### Saved data entries
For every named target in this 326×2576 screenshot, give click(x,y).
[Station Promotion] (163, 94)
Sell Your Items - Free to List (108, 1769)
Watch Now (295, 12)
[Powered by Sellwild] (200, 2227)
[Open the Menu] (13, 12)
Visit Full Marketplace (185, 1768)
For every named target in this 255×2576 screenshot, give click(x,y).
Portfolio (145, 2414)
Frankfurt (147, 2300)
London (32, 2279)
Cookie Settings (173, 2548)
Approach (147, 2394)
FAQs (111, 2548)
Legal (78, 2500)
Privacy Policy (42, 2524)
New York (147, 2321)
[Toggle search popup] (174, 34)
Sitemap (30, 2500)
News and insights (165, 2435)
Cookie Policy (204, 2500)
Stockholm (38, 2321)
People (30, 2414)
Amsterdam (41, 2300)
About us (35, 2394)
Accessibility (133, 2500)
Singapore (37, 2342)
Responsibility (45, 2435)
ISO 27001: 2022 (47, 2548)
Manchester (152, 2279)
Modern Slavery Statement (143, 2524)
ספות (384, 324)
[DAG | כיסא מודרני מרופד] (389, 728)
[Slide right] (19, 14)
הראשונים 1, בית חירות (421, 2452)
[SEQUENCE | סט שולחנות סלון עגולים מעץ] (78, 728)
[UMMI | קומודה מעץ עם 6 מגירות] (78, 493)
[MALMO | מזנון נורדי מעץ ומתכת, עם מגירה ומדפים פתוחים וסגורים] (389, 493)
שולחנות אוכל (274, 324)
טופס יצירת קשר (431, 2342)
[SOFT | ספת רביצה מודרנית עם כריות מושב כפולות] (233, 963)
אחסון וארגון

### Work to complete
Locate and copy each line in the data above that includes the word "click".

### Finished exercise
For every named target in this 326×2576 screenshot, give click(x,y).
For every named target in this 255×2576 screenshot, give click(x,y).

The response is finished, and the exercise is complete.